By: admin | What's New | October 31, 2007

View of Mendota, 1848, by Seth Eastman



In his painting, View of Mendota, 1848, Seth Eastman has created a remarkably detailed portrait of Mendota, a settlement built in the 1830s at the confluence of the Minnesota and Mississippi Rivers. Mendota was the home and base of operations of Henry Hastings Sibley, the American Fur Company's regional manager. Sibley, who may have commissioned the painting, was already moving out of the fur trade and into politics by 1848. He was instrumental in creating the Minnesota Territory in 1849 and became the state's first governor in 1858.

Eastman (1808-1875) was an acclaimed American artist as well as a career soldier. He was stationed at Fort Snelling from 1830 to 1831 and from 1841 to 1848, when he served as the fort's commander. In his painting, he depicts Mendota as seen from Fort Snelling, including the Sibley and Faribault houses, both of which still stand today as historic sites.
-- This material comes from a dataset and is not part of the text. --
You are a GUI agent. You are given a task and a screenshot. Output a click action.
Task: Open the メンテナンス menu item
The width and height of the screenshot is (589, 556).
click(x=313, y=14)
Harry and Mary Zimmermann, whose family had been in Minnesota since the mid-1800s, purchased View of Mendota, 1848 in 1937. In honor of their memory, the painting has been given to the Minnesota Historical Society by their daughter-in-law, Elizabeth, and her two sons. It joins several other art works in the Society collections by Eastman. The Society is deeply grateful for this extraordinary act of generosity and commitment to Minnesota and its citizens.